### WHAT THE EXERCISE ASKS
Copy out each of the entries below verbatim, leaving every line unchanged.

### DATA IN THIS EXERCISE

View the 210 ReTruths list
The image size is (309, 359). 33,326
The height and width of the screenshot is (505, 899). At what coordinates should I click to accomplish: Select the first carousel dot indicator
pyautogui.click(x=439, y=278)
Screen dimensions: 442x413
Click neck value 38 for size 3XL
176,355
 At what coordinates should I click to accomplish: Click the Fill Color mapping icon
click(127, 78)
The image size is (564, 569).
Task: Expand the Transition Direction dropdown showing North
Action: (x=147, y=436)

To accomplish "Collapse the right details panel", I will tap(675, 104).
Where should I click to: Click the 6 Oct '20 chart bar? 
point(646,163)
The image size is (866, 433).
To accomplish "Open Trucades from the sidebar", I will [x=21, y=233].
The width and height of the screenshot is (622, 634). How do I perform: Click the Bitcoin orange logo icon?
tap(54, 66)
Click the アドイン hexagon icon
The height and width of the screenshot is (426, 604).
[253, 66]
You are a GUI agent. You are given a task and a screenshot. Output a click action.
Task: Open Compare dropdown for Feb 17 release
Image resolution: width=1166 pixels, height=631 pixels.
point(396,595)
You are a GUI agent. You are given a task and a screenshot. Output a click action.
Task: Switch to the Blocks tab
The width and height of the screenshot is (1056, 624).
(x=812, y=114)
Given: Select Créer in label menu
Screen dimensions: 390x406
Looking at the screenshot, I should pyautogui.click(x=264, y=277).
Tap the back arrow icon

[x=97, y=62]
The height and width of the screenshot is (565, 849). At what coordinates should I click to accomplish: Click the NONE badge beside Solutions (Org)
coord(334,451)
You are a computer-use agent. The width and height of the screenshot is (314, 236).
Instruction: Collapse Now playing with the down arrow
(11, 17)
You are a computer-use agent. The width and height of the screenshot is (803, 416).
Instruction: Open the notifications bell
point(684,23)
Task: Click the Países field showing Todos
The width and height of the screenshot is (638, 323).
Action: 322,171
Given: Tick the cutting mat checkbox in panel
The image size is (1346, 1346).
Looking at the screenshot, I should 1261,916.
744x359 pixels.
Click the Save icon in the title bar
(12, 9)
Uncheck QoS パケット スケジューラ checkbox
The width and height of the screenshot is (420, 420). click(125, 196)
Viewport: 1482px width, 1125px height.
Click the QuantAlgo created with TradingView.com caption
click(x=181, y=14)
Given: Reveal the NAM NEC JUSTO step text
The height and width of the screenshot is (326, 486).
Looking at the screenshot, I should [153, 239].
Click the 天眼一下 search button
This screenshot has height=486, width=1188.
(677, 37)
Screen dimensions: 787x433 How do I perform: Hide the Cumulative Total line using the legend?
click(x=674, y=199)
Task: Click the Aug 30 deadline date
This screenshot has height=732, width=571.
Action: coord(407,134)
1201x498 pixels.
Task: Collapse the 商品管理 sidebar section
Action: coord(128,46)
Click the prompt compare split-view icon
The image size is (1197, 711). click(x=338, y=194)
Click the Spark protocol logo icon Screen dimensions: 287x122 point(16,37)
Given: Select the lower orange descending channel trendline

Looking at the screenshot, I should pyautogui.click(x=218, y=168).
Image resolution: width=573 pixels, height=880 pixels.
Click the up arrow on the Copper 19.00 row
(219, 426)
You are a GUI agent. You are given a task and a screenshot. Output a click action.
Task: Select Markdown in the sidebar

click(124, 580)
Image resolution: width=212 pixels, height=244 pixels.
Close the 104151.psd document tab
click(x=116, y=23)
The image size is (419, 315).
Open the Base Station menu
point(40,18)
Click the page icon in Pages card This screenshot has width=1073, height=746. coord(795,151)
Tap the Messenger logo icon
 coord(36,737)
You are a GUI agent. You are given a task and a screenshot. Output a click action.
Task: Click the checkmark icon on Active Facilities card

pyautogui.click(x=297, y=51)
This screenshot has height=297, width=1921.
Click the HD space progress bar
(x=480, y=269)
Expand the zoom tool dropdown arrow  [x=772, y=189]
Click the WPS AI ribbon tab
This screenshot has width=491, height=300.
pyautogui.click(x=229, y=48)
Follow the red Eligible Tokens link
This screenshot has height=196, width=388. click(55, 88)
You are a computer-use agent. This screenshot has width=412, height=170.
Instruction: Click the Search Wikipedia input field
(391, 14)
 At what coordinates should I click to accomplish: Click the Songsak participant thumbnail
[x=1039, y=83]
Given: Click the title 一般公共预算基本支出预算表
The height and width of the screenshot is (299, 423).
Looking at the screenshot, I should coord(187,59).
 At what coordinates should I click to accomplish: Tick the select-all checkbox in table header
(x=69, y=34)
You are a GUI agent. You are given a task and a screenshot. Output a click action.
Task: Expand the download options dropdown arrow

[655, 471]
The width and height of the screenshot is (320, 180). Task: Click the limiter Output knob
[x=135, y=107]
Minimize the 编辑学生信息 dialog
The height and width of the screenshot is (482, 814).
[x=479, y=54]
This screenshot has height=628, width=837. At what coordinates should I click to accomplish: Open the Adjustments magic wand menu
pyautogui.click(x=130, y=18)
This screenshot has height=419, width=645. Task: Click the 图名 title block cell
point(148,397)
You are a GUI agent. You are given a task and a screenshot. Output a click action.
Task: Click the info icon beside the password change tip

### COMPLETED EXERCISE
View the 210 ReTruths list
The image size is (309, 359). 33,326
The height and width of the screenshot is (505, 899). At what coordinates should I click to accomplish: Select the first carousel dot indicator
pyautogui.click(x=439, y=278)
Screen dimensions: 442x413
Click neck value 38 for size 3XL
176,355
 At what coordinates should I click to accomplish: Click the Fill Color mapping icon
click(127, 78)
The image size is (564, 569).
Task: Expand the Transition Direction dropdown showing North
Action: (x=147, y=436)

To accomplish "Collapse the right details panel", I will tap(675, 104).
Where should I click to: Click the 6 Oct '20 chart bar? 
point(646,163)
The image size is (866, 433).
To accomplish "Open Trucades from the sidebar", I will [x=21, y=233].
The width and height of the screenshot is (622, 634). How do I perform: Click the Bitcoin orange logo icon?
tap(54, 66)
Click the アドイン hexagon icon
The height and width of the screenshot is (426, 604).
[253, 66]
You are a GUI agent. You are given a task and a screenshot. Output a click action.
Task: Open Compare dropdown for Feb 17 release
Image resolution: width=1166 pixels, height=631 pixels.
point(396,595)
You are a GUI agent. You are given a task and a screenshot. Output a click action.
Task: Switch to the Blocks tab
The width and height of the screenshot is (1056, 624).
(x=812, y=114)
Given: Select Créer in label menu
Screen dimensions: 390x406
Looking at the screenshot, I should pyautogui.click(x=264, y=277).
Tap the back arrow icon

[x=97, y=62]
The height and width of the screenshot is (565, 849). At what coordinates should I click to accomplish: Click the NONE badge beside Solutions (Org)
coord(334,451)
You are a computer-use agent. The width and height of the screenshot is (314, 236).
Instruction: Collapse Now playing with the down arrow
(11, 17)
You are a computer-use agent. The width and height of the screenshot is (803, 416).
Instruction: Open the notifications bell
point(684,23)
Task: Click the Países field showing Todos
The width and height of the screenshot is (638, 323).
Action: 322,171
Given: Tick the cutting mat checkbox in panel
The image size is (1346, 1346).
Looking at the screenshot, I should 1261,916.
744x359 pixels.
Click the Save icon in the title bar
(12, 9)
Uncheck QoS パケット スケジューラ checkbox
The width and height of the screenshot is (420, 420). click(125, 196)
Viewport: 1482px width, 1125px height.
Click the QuantAlgo created with TradingView.com caption
click(x=181, y=14)
Given: Reveal the NAM NEC JUSTO step text
The height and width of the screenshot is (326, 486).
Looking at the screenshot, I should [153, 239].
Click the 天眼一下 search button
This screenshot has height=486, width=1188.
(677, 37)
Screen dimensions: 787x433 How do I perform: Hide the Cumulative Total line using the legend?
click(x=674, y=199)
Task: Click the Aug 30 deadline date
This screenshot has height=732, width=571.
Action: coord(407,134)
1201x498 pixels.
Task: Collapse the 商品管理 sidebar section
Action: coord(128,46)
Click the prompt compare split-view icon
The image size is (1197, 711). click(x=338, y=194)
Click the Spark protocol logo icon Screen dimensions: 287x122 point(16,37)
Given: Select the lower orange descending channel trendline

Looking at the screenshot, I should pyautogui.click(x=218, y=168).
Image resolution: width=573 pixels, height=880 pixels.
Click the up arrow on the Copper 19.00 row
(219, 426)
You are a GUI agent. You are given a task and a screenshot. Output a click action.
Task: Select Markdown in the sidebar

click(124, 580)
Image resolution: width=212 pixels, height=244 pixels.
Close the 104151.psd document tab
click(x=116, y=23)
The image size is (419, 315).
Open the Base Station menu
point(40,18)
Click the page icon in Pages card This screenshot has width=1073, height=746. coord(795,151)
Tap the Messenger logo icon
 coord(36,737)
You are a GUI agent. You are given a task and a screenshot. Output a click action.
Task: Click the checkmark icon on Active Facilities card

pyautogui.click(x=297, y=51)
This screenshot has height=297, width=1921.
Click the HD space progress bar
(x=480, y=269)
Expand the zoom tool dropdown arrow  [x=772, y=189]
Click the WPS AI ribbon tab
This screenshot has width=491, height=300.
pyautogui.click(x=229, y=48)
Follow the red Eligible Tokens link
This screenshot has height=196, width=388. click(55, 88)
You are a computer-use agent. This screenshot has width=412, height=170.
Instruction: Click the Search Wikipedia input field
(391, 14)
 At what coordinates should I click to accomplish: Click the Songsak participant thumbnail
[x=1039, y=83]
Given: Click the title 一般公共预算基本支出预算表
The height and width of the screenshot is (299, 423).
Looking at the screenshot, I should coord(187,59).
 At what coordinates should I click to accomplish: Tick the select-all checkbox in table header
(x=69, y=34)
You are a GUI agent. You are given a task and a screenshot. Output a click action.
Task: Expand the download options dropdown arrow

[655, 471]
The width and height of the screenshot is (320, 180). Task: Click the limiter Output knob
[x=135, y=107]
Minimize the 编辑学生信息 dialog
The height and width of the screenshot is (482, 814).
[x=479, y=54]
This screenshot has height=628, width=837. At what coordinates should I click to accomplish: Open the Adjustments magic wand menu
pyautogui.click(x=130, y=18)
This screenshot has height=419, width=645. Task: Click the 图名 title block cell
point(148,397)
You are a GUI agent. You are given a task and a screenshot. Output a click action.
Task: Click the info icon beside the password change tip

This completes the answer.